Does anyone know of a chess app that both (1) shows legal moves (which most of them do) and (2) allows king captures (the feature I can't find)?

  • 3
    I wouldn't say checkmate is too abstract. You could call it "trapping" the king. Or "put it in check where it can't get out of check". And then show him some simple examples on the board/app. When showing a checkmate position, demonstrate how the king is attacked, and go through how it can't get out of the check by trying to move to each square. Aug 18, 2020 at 19:12
  • Adding to the other comment, I knew how to play chess by the age of four, so the concept of checkmate being "too abstract" for a child seems rather far removed from reality.
    – Scounged
    Aug 18, 2020 at 21:38
  • 1
    Tell him the win is announced when the K capture is inevitable ("checkmate" = "the K is dead") and the capture itself is not actually played. It could be, and it would make no difference to the rest of the played moves if it were, nor to who the winner is, but by convention it isn't.
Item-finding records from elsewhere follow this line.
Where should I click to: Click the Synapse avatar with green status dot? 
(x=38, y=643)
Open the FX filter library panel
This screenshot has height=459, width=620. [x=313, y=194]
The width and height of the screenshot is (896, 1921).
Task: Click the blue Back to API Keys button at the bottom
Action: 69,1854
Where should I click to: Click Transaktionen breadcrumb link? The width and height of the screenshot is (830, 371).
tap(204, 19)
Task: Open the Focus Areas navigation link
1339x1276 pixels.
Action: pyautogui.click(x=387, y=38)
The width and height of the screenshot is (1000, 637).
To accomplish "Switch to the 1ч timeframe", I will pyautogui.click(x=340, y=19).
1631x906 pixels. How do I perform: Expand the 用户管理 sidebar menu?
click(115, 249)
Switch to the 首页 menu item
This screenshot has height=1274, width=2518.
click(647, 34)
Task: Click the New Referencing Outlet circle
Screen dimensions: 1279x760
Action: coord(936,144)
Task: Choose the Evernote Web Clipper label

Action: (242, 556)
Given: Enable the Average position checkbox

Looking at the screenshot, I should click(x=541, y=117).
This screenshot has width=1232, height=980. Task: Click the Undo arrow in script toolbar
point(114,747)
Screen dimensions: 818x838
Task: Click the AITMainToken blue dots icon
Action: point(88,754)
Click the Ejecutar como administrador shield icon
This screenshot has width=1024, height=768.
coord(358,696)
He will learn something about the formal side of boardgames. Clarify that it's announced only 1 move before, not 2 or more moves before. It could be announced at any stage, but there might be a dispute over the analysis, whereas everything is clear at 1 move before. And a losing player can knock his K over.
    – user18768
    Dec 5, 2020 at 11:38
  • ^ That's how I taught it to my 4yo. Also playing on a proper board is far more fun than picking on a handheld computer. Being shown all the legal moves encourages an attitude of "guess whether I can go there - try and hopefully it will be legal", which is the wrong approach. A program can be used later. When it doesn't allow some move he wants to make, let him work out why, asking you for help if he needs it.
    – user18768
    Dec 5, 2020 at 11:44
  • Also regarding K capture you could add that if you check your opponent's K and he doesn't notice and plays accordingly, you can't capture his K on the next move, because any move that leaves the K capturable is illegal and therefore he played a move that wasn't allowed. That teaches something about the discipline of the game. (This isn't "too abstract". He's already learning about the discipline of the game when he learns there's a mandatory starting position, required board orientation, and rules governing how each piece moves.)
    – user18768
    Dec 5, 2020 at 11:48

1 Answer 1



Maybe Antichess is what you are looking for. The aim is to be the one to lose all the pieces first. And it's mandatory to eat. And of course kings are eaten. You can play under lichess.org such chess variant selecting a custom variant. You can see details here. But with children it's always better to play in person of course.

Legendary chess

Legendary chess

I also recommend you Legendary chess, an application developed in Uruguay aimed for all ages and designed in a didactic way to learn chess basics step by step in a fun way with a storytelling scenario.

I don't remember exactly if there is a specific type of game where kings are eaten, but I bet you it's worth it to check the game and see.

In the site you can download the Spanish or English version. It's a Windows based application but you can always run it using wine if under Linux or Mac.